• Description du problème:
Imprimez en entier l'extrait sur la disparition de la télé, sans y changer un seul mot.

• Extrait:
%%
Il n'y a plus rien à la télé, dites-vous ? Mais vous êtes-vous aperçus que la télé n'existe plus ? Il n'y a plus rien à la télé parce que c'est ailleurs. Depuis quelques années, la télé se dilue dans un monde d'images "en ligne" bien plus vaste qu'elle. TF1 et Antenne2 vous font croire qu'elles existent toujours, mais c'est faux. Elles occupent indument votre temps de cerveau disponible. Votre vieux poste, même mural, extra plat HD ready ou tout ce que vous voulez n'est plus qu'une interface. C'est comme votre ordinateur : il n'est plus qu'un terminal, son disque dur ne vous sert plus à rien. Tout est stocké en ligne. Avez-vous remarqué que votre téléphone vous sert à tout (par exemple entrer chez vos amis quand vous avez oublié le code, d'ailleurs je prédis la fin des codes à brève échéance, en même temps que la fin des CDs et des DVDs et bien entendu de la radio, sans parler du papier) il sert même à payer vos impôts ou vos impayés ? En fait, depuis peu, la télé et votre ordinateur et le télephone c'est la même chose. Une vaste confusion est en train de naître : Internet, la télé, l'ordinateur et le téléphone deviennent identiques : des objets portails, qui servent à entrer dans le monde virtuel. Depuis près de soixante ans la télé et le livre, les images et l'écrit, se livraient un combat sans merci. Je me demandais pourquoi le livre n'avait toujours pas été vaincu. Je me disais que le courrier électronique avait été la grande chance du livre ; il avait aidé l'écrit à tenir (de même que les texto qui avait insinué l'écrit dans l'audio). Mais l'échéance n'avait été retardée que par manque de puissance. Ce que nous apprend cet article du journal Le Monde m'emplit d'une délicieuse terreur.
%%
• Informations affichées:
%%
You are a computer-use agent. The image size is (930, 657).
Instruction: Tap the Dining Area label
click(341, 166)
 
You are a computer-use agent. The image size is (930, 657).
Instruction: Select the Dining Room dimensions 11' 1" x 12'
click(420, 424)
%%
• Bonne réponse:
Il n'y a plus rien à la télé, dites-vous ? Mais vous êtes-vous aperçus que la télé n'existe plus ? Il n'y a plus rien à la télé parce que c'est ailleurs. Depuis quelques années, la télé se dilue dans un monde d'images "en ligne" bien plus vaste qu'elle. TF1 et Antenne2 vous font croire qu'elles existent toujours, mais c'est faux. Elles occupent indument votre temps de cerveau disponible. Votre vieux poste, même mural, extra plat HD ready ou tout ce que vous voulez n'est plus qu'une interface. C'est comme votre ordinateur : il n'est plus qu'un terminal, son disque dur ne vous sert plus à rien. Tout est stocké en ligne. Avez-vous remarqué que votre téléphone vous sert à tout (par exemple entrer chez vos amis quand vous avez oublié le code, d'ailleurs je prédis la fin des codes à brève échéance, en même temps que la fin des CDs et des DVDs et bien entendu de la radio, sans parler du papier) il sert même à payer vos impôts ou vos impayés ? En fait, depuis peu, la télé et votre ordinateur et le télephone c'est la même chose. Une vaste confusion est en train de naître : Internet, la télé, l'ordinateur et le téléphone deviennent identiques : des objets portails, qui servent à entrer dans le monde virtuel. Depuis près de soixante ans la télé et le livre, les images et l'écrit, se livraient un combat sans merci. Je me demandais pourquoi le livre n'avait toujours pas été vaincu. Je me disais que le courrier électronique avait été la grande chance du livre ; il avait aidé l'écrit à tenir (de même que les texto qui avait insinué l'écrit dans l'audio). Mais l'échéance n'avait été retardée que par manque de puissance. Ce que nous apprend cet article du journal Le Monde m'emplit d'une délicieuse terreur.